In this post, I show you how to build and train a model in a notebook session of the Oracle Cloud Infrastructure (OCI) Data Science service and deploy that model with Oracle Functions.
You can download a notebook (.ipynb) version of this blog post. I recommend that you use and run the notebook in your notebook session, instead of copying code snippets in a blank notebook.
Before we get started, upgrade the oci client to the latest version. Some of the capabilities around logging and log search are only available in the recent versions of oci. In a cell of your notebook, execute the following cell to match the packages I’m using in my notebook session:
!pip install oci --upgrade
!pip install fdk==0.1.18
!pip install cloudpickle==1.6
!pip install pandas==1.1.0
!pip install numpy==1.18.5
!pip install scikit-learn==0.23.2
To get started, I train a simple binary classifier using scikit-learn in a notebook session of the OCI Data Science service. The business problem itself and the quality of the model don’t really matter, and the model is only used for illustrative purposes. Any binary classifier would do fine.
I use the scikit-learn make_classification() function to create a balanced synthetic binary classification dataset and use it to train a random forest classifier. The model takes in eight numerical features labeled feat1– feat8.
You can do the same by launching a notebook session in Data Science service, and then executing the following cell in your notebook. I use resource principals to authenticate to the model catalog, Oracle Object Storage, and Oracle Functions. I recommend going over the getting-started.ipynb notebook to get your session set up with resource principals.
import warnings
warnings.filterwarnings('ignore')
from sklearn.ensemble import RandomForestClassifier
from sklearn.datasets import make_classification
import numpy as np
import pandas as pd
import ads
# Using resource principal to authenticate when using the model catalog:
ads.set_auth(auth='resource_principal')
# Here we create a simple and balanced binary classification dataset with 8 features,
# and a sample of 10K rows.
X, y = make_classification(n_samples=10000, n_features=8, n_informative=4,
random_state=0, shuffle=True)
# convert to a pandas dataframe for easy manipulations:
train = pd.DataFrame(X, columns=['feat1', 'feat2', 'feat3', 'feat4',
'feat5', 'feat6', 'feat7', 'feat8'])
target = pd.Series(y)
target.value_counts()
From the value_counts() call you can see that the dataset is balanced which is what I want.
Next, train a simple binary classifier. Use the following RandomForestClassifier, also available in scikit-learn:
# training the random forest classifier from scikit-learn:
clf = RandomForestClassifier(max_depth=2, random_state=0)
clf.fit(train, target)
You can check the accuracy of the model on the training dataset using the following command:
predictions = clf.predict(X)
diff = np.abs(predictions - y)
print(f"accuracy (train):{1.0 - sum(diff) / len(predictions)}")

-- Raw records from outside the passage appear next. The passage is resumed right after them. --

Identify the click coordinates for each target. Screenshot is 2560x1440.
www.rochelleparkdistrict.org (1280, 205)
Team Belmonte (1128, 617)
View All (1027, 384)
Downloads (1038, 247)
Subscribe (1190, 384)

I get an accuracy of about 0.75 which is fine. You should get similar results in your notebook.
Now, we have a working binary classifier. Save this model to the model catalog.
To save the model in the catalog, we use the ADS library and its prepare_generic_model() function, which probably is the easiest method. First, create a temporary local directory where we’re going to store the model artifact files:
from ads.common.model_artifact import ModelArtifact
from ads.common.model_export_util import prepare_generic_model
import os
#Replace with your own path:
path_to_rf_artifact = f"artifact-nov2020"
if not os.path.exists(path_to_rf_artifact):
os.mkdir(path_to_rf_artifact)
I use ADS prepare_generic_model() to create all the necessary templatized files that are part of the model artifact. You still need to modify each one of the files in the artifact to fit your particular use case.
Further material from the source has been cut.